# Blind Comparison - Sibelius #5



## Becca (Feb 5, 2015)

I had intended to post this one earlier in the week but held off so as not to conflict with the Beethoven 5th comparison.

As before, here are links to 4 performances of the Sibelius 5th symphony for you to listen, analyze and comment on without the biases of knowing the identity of the conductor & orchestra. There are only 4 as I think that is more than enough listening for a slightly longer work. If you recognize one, please don't post anything that identifies it however feel free PM me. Also PM if you want the answers before I post the details.

Unlike in the past I have given links to folders which contains the 3 movements of the symphony. You can click on the name of the movement to play it.

A - https://my.pcloud.com/publink/show?code=kZM3n37ZFKJn3gmEVF5tPa5utQNJVzLzBXEV
B - https://my.pcloud.com/publink/show?code=kZo3n37ZGa2GvcuKeWQ94GVLbjrnrutnMmck
C - https://my.pcloud.com/publink/show?code=kZ0Gn37ZzfagsGXoT2Y0e7Gq14AGGL7iNCxX
D - https://my.pcloud.com/publink/show?code=kZpGn37Z5E0hnMJustHB7Rul7btumuJu7PlV

Have fun


----------



## Merl (Jul 28, 2016)

Ill listen tomorow, Becca, if i can. If not ill be struggling as i fly out to Spain on monday.


----------



## Becca (Feb 5, 2015)

Merl said:


> Ill listen tomorow, Becca, if i can. If not ill be struggling as *i fly out to Spain on monday*.


Such a hardship  (Depending on what airline you are using!)


----------



## Merl (Jul 28, 2016)

Becca said:


> Such a hardship  (Depending on what airline you are using!)
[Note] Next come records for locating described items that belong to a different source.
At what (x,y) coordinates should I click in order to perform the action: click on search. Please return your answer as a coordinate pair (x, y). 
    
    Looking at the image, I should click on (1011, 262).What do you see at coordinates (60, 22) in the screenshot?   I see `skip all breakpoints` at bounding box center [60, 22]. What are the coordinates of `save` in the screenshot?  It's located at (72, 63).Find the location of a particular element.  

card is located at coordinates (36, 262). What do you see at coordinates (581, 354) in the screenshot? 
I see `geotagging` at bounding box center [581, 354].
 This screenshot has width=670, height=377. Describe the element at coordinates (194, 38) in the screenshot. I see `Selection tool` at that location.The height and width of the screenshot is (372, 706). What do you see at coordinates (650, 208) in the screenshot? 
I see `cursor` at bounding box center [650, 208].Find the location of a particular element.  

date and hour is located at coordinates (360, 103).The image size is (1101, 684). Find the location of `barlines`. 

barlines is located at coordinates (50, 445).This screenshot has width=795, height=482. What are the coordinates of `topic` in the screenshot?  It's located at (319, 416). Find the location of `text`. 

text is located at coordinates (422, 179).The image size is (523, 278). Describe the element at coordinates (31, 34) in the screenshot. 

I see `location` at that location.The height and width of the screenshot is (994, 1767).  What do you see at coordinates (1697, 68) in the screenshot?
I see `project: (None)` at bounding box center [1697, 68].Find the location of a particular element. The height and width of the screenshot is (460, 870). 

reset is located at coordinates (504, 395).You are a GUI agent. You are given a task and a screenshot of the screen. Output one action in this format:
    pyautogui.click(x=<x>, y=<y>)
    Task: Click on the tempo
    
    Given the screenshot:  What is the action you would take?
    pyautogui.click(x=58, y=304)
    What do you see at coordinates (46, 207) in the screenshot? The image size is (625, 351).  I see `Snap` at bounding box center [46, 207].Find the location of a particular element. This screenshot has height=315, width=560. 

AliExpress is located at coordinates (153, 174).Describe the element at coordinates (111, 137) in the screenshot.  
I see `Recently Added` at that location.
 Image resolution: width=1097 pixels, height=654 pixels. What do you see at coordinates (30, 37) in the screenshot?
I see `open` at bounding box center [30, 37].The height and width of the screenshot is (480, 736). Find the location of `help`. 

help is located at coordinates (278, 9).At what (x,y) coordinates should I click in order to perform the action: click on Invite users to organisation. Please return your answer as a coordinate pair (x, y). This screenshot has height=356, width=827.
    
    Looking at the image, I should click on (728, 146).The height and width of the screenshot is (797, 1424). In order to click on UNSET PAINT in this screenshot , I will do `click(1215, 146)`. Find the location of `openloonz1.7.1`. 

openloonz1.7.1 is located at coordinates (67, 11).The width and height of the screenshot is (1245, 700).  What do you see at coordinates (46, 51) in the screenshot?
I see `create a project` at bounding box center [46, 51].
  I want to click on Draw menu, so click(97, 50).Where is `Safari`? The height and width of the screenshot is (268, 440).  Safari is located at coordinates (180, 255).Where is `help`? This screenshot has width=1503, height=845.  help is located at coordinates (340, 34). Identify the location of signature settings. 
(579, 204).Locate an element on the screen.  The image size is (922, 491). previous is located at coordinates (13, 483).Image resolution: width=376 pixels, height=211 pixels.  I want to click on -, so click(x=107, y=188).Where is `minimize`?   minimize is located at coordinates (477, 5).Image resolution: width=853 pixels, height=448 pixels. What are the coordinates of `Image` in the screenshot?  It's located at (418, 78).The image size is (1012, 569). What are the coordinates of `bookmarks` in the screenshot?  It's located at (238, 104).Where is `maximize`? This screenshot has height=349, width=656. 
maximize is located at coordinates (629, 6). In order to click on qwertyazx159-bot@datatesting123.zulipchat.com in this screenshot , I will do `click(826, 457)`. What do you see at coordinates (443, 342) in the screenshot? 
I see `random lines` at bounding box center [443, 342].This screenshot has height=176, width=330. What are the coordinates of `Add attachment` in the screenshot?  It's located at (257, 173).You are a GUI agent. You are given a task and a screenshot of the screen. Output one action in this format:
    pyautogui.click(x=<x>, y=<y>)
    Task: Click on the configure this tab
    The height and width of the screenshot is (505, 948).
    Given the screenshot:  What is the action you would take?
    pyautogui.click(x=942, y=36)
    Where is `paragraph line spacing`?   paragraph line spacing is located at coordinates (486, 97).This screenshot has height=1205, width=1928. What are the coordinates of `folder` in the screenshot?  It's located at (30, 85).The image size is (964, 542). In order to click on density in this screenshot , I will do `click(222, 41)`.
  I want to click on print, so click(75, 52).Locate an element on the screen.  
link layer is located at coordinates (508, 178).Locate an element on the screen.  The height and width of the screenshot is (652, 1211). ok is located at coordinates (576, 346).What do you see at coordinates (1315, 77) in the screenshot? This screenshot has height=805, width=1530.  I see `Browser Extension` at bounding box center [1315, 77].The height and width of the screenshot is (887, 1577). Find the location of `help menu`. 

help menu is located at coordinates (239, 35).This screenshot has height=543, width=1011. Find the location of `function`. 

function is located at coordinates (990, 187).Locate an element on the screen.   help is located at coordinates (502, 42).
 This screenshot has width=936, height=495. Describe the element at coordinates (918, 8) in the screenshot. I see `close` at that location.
RyanAir. Im taking a dinghy.


----------



## Becca (Feb 5, 2015)

Is there anyone else who intends to participate?


----------



## MatthewWeflen (Jan 24, 2019)

I will definitely do so. I am going to a family party tomorrow but will start listening tomorrow night. Sibelius is my jam.


----------



## Kiki (Aug 15, 2018)

Certainty, Becca, if time and health permits I'd like to spend some time listening to them next week!


----------



## Merl (Jul 28, 2016)

If you post the answers first you'll find many more will join in and make cliched comments because they know who the artists are. Are there any slick performances here? Hahahaha. :lol:


----------



## Enthusiast (Mar 5, 2016)

Becca said:


> Is there anyone else who intends to participate?


I'd like to but am not sure I will find the time. I have not been able to post very much on anything here in the last few weeks. I'll try but don't wait for me.


----------



## Woodduck (Mar 17, 2014)

In progress...................


----------



## AeolianStrains (Apr 4, 2018)

3rd Movement, first few minutes, initial thoughts just to get the ball rolling:

C I like best of all. Clear without sounding overproduced, quick tempo without sounding rushed. Just a clean job. Compared with C, A sounds a bit off. Muted, perhaps? I skipped on B after the first cough, but returning to it, I wasn't crazy about the brass, which sounded a bit shrill. Crazy that A and C end after the same amount of time, but C is quicker in the beginning than A. D's tempo can feel like it drags, but the real turn off is the timpani, which might be too loud.

Playing on dinky logitech speakers


----------



## Merl (Jul 28, 2016)

Right, Ive had a quick listen to most of them. Initial impressions ........well i like all of them in one way or another.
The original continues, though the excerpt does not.